On the last night of the cruise, Down to Funk’s bass player, Dan, approached me, curious as to what I was up to since I had shown up to almost all of their sets. I had told Ed, the sax player from The Heinous Horns, how great the two bands were very quickly in passing a few nights before, but hadn’t gotten the chance to really talk with the musicians. I took advantage of the moment and told them about this blog. We had an extremely interesting conversation about their lives as cruise ship employees and I found out that they were from an array of continents including Europe, North America, and South America.

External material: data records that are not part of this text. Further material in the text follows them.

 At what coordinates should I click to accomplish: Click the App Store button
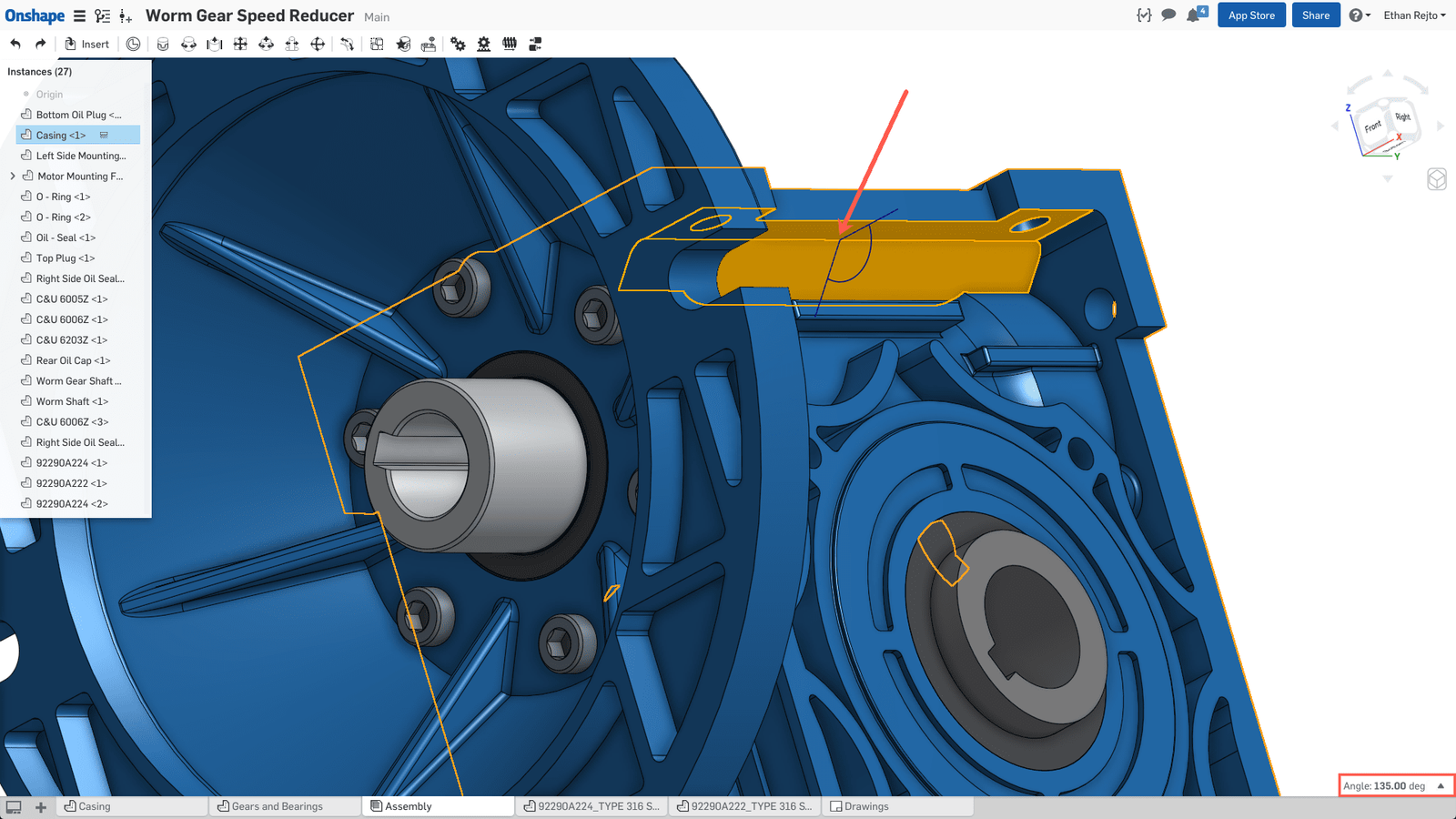click(1251, 15)
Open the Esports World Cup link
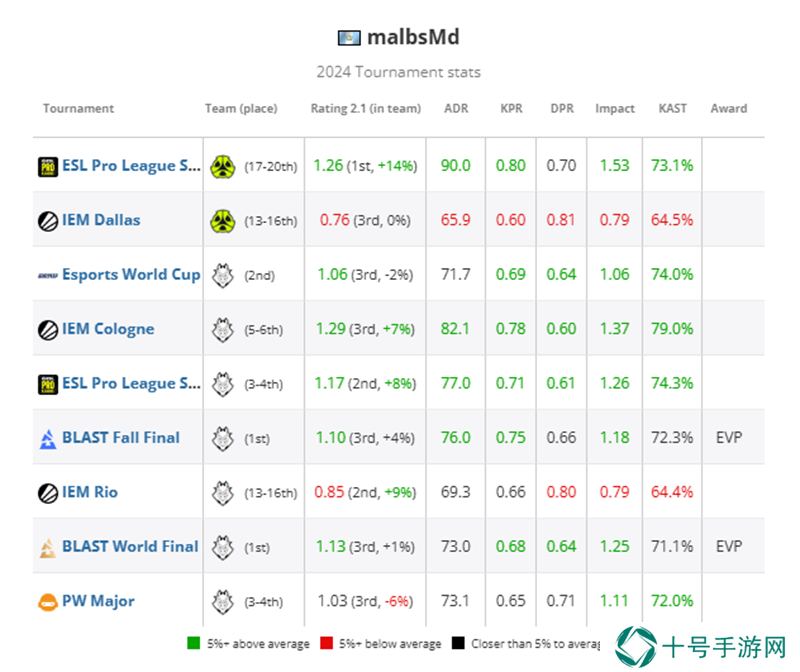 click(x=131, y=275)
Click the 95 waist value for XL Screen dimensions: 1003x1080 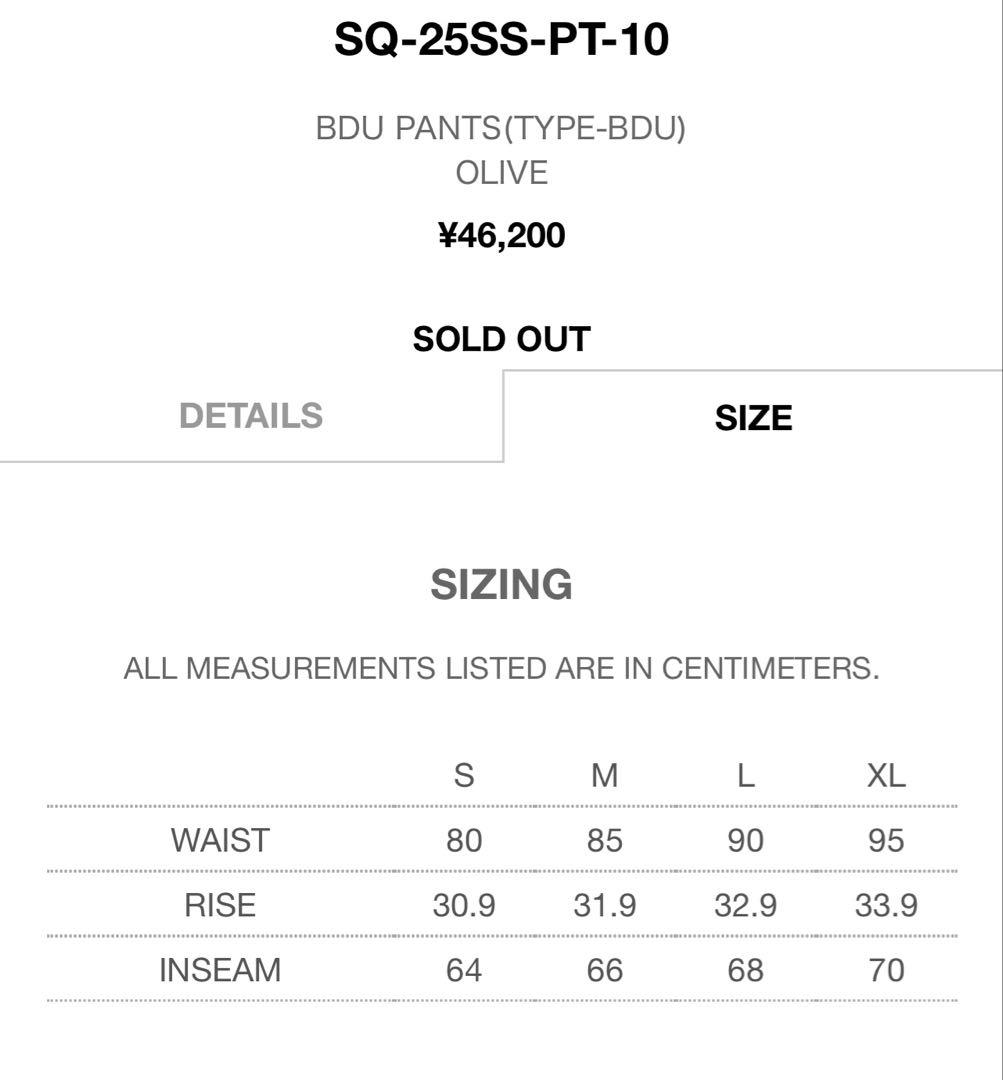[x=886, y=840]
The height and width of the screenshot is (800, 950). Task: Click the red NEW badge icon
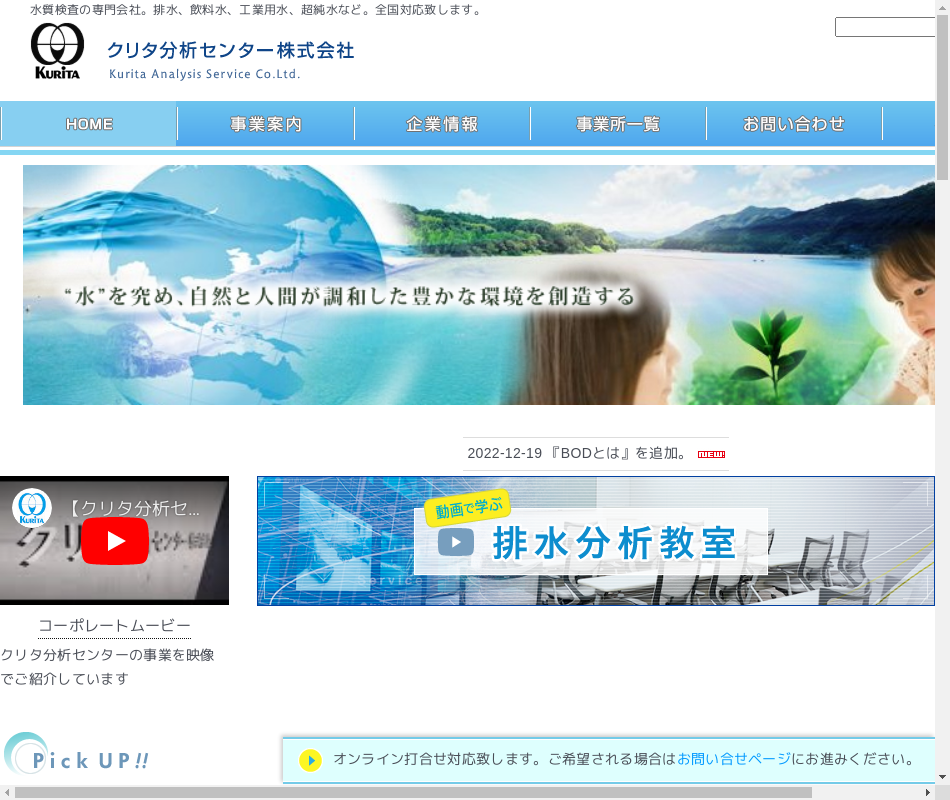[x=711, y=454]

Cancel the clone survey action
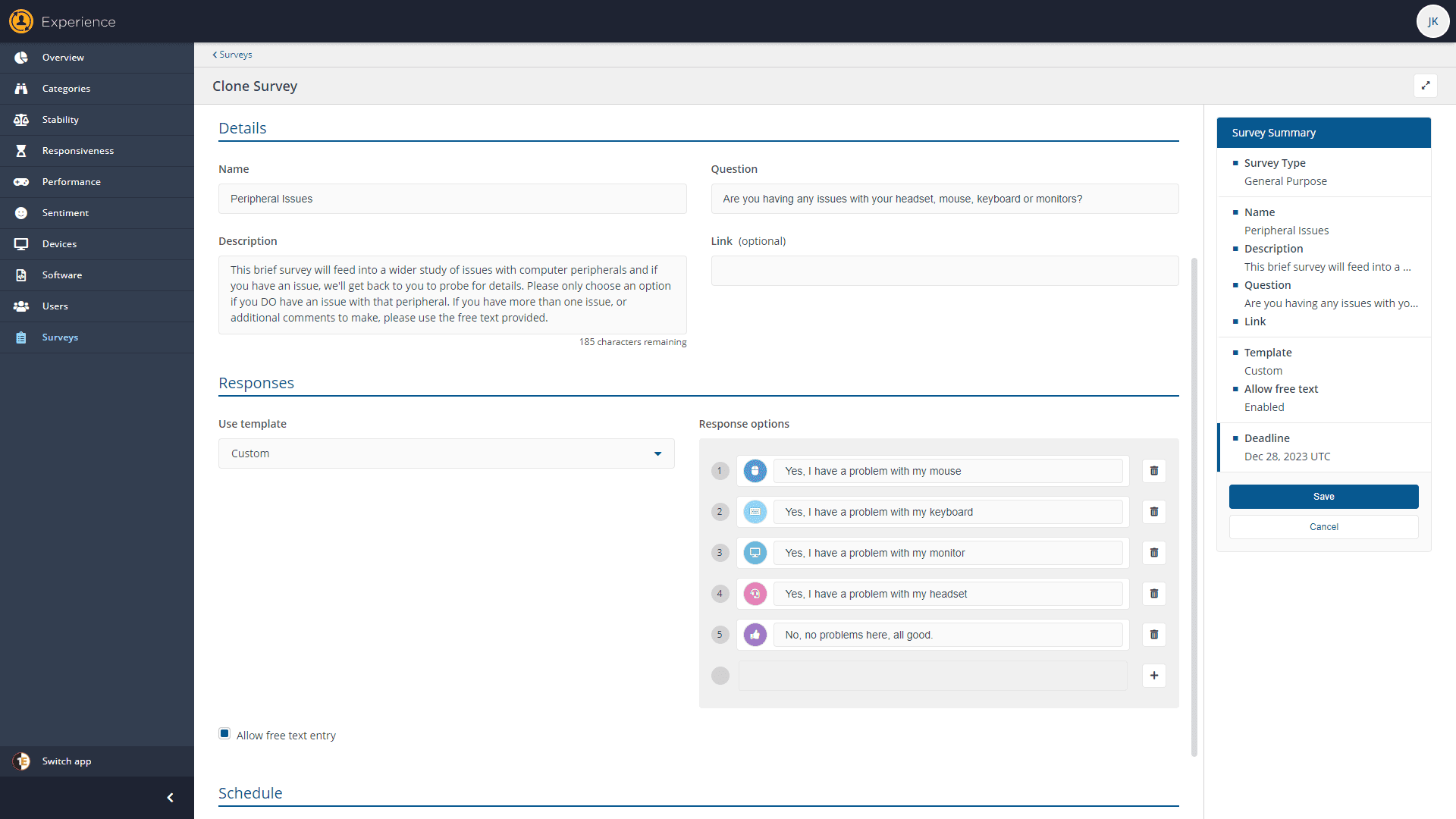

Our talk taught me that the passengers on a cruise are only the surface level of life on board. Cruises also bring together a group of international employees who get paid to travel the world one port at a time, which doesn’t sound like too bad of a gig to me. I’m really glad I got the chance to chat with them before the trip was over (even if it was only with hours to spare) and if by some twist of fate you’re lucky enough to go on a Carnival Cruise with either one of these musical groups, say hi to them for me.

 

With my bright teal notebook tucked under my arm for about 50% of the time we spent at sea, I’m curious as to how many people on board knew me as, “the girl with the notebook” or if people even took notice. Some of my ship friends were pretty convinced I was working on my own version of a Gossip Girl column. Rest assured, I’m not very good at writing those types of juicy details even if  I wanted to try.

I’m a memory junkie, plain and simple, and while all of my ship memories aren’t featured here, I hope what I’ve told you opens your eyes to a new, efficient, and fun way to explore the world.